Nanoscale laser flash measurements of diffuson transport in amorphous Ge and Si

TL;DR

This study uses nanoscale laser flash measurements to investigate vibrational heat transport in amorphous Ge and Si, revealing diffusons and propagons as primary heat carriers with mean free paths under a few nanometers.

Contribution

It demonstrates a novel experimental approach to distinguish vibrational modes responsible for heat conduction in amorphous materials.

Findings

Thermal conductivity is approximately 0.4 W/(m-K) for amorphous Ge.

Thermal conductivity is approximately 0.6 W/(m-K) for amorphous Si.
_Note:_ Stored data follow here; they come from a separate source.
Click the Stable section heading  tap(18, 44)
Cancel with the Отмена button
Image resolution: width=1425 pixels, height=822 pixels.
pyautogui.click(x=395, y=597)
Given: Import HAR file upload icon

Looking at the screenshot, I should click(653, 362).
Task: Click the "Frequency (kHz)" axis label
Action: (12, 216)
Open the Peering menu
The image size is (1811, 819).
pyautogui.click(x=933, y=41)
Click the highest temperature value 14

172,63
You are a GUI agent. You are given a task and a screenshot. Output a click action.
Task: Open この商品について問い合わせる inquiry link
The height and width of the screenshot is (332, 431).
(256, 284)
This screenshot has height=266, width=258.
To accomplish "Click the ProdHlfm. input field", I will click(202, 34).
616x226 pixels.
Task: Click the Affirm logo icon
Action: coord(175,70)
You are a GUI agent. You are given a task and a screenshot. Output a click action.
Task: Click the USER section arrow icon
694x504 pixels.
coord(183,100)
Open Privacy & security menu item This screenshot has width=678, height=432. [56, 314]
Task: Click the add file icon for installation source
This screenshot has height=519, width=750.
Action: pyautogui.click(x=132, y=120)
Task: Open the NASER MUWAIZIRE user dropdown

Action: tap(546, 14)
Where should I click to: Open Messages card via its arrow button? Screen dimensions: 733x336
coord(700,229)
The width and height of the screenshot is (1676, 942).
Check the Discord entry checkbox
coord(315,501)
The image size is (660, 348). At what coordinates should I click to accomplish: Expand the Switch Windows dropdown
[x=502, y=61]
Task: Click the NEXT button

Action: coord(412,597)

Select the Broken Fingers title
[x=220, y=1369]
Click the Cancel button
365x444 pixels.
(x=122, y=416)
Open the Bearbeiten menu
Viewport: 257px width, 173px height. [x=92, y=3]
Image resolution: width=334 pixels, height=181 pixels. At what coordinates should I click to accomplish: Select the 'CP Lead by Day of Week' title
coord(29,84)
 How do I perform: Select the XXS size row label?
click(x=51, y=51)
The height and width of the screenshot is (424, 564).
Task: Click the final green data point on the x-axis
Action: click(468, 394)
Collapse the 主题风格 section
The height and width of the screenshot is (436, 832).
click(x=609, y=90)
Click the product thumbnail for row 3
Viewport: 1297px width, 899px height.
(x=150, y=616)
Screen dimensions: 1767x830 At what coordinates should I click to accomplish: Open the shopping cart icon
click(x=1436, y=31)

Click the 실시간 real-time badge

Heat is mainly carried by diffusons and propagons with very short mean free paths.

Abstract

The thermal properties of amorphous materials have attracted significant attention due to their technological importance in electronic devices. Additionally, the disorder-induced breakdown of the phonon gas model makes vibrational transport in amorphous materials a topic of fundamental interest. In the past few decades, theoretical concepts such as propagons, diffusons, and locons have emerged to describe different types of vibrational modes in disordered solids. But experiments can struggle to accurately determine which types of vibrational states carry the majority of the heat. In the present study, we use nanoscale laser flash measurements (front/back time-domain thermoreflectance) to investigate thermal transport mechanisms in amorphous Ge and amorphous Si thin-films. We observe a nearly linear relationship between the amorphous film's thermal resistance and the film's thickness. The slope of the film's thermal resistance vs. thickness corresponds to a thickness-independent thermal conductivity of 0.4 and 0.6 W/(m-K) for a-Ge and a-Si, respectively. This result reveals that the majority of heat currents in amorphous Si and Ge thin films prepared via RF sputtering at room temperature are carried by diffusons and/or propagons with mean free paths less than a few nanometers.